Some considerations as to how individual corporations might address this question include the following:

  • Investor Expectations for Corporate Sustainability Focus Remain – On March 29, writing as the pandemic’s impact battered financial markets, BlackRock’s CEO, Larry Fink, issued his letter to shareholders acknowledging the pressing need for companies to navigate the immediate crisis, but admonishing that “companies and investors with a strong sense of purpose and a long-term approach will be better able to navigate this crisis and its aftermath.”  He reaffirmed sustainability as BlackRock’s new standard of investing and investment stewardship as detailed in his January Letter to CEOs and Letter to Clients.  And he predicted, “when we emerge from this crisis, and investors rebalance portfolios, we have an opportunity to accelerate into a more sustainable world.”

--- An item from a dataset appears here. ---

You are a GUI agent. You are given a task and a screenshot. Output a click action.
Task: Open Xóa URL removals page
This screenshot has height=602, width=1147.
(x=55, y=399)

  • COVID-19 Impacts on Corporate Sustainability Reporting – The drastic decline in economic activity due to COVID-19 mitigation will significantly reduce global greenhouse gas (GHG) emissions for 2020.  Projections of annual reductions from 2019 range from 0.3% to 1.2% in an article by the Atlantic Council to 5% or more forecasted by Rob Jackson, a Stanford University professor who chairs The Global Carbon Project.  The reductions for specific industry sectors (such as the airline and hospitality industries) or individual corporations are apt to be more dramatic.  But it is also clear that without continued investment in decarbonization technologies and business methods this COVID-caused emissions reduction will be short-lived.  As companies with Science Based Targets and other published GHG reduction goals prepare sustainability reports for 2020 and set future GHG reduction goals, careful attention to transparent disclosure regarding COVID impacts on their emissions should be expected by investors and other stakeholders that are focused on these disclosures.  Companies should take advantage of, but not claim credit for, windfall emissions reductions caused by COVID mitigation.
  • Corporate Engagement in Public Policy Advocacy for Sustainable Stimulus — Prescriptions for government actions to stimulate post-pandemic economic recovery are proliferating.  Former U.S. Treasury Secretary, Henry Paulson’s Seven Principles for COVID recovery and Columnist Tom Friedman’s recent piece titled How America Rises Again offer different approaches for investment in sustainable infrastructure that will spur economic recovery and mitigate climate change.  The World Resources Institute has embarked on a series of Build Back Better webinars focusing on the opportunities globally to direct forthcoming stimulus packages to sustainable economic transformation and analyzing the strong job creation and economic accelerations stimulated by clean energy investment programs following the 2008 great recession.  At the same time, some conservative groups and certain oil companies are reportedly aligning to use the next US Congressional stimulus package to block recovery aid to the renewable energy industry.  Whether and how corporations that are focused on sustainability will engage in public advocacy to shape recovery packages in support of sustainable economy objectives remains to be seen.  With investment in long-lived infrastructure as a focus of such legislation, this may be a pivotal moment for the future prospects of sustainability.

Although the pandemic still commands attention to immediate needs, as next week’s Earth Day comes into view, corporations and investors may well begin to turn attention back to prominent themes of climate change and sustainability that were resonating loudly only a few weeks ago before COVID became an all-consuming focus.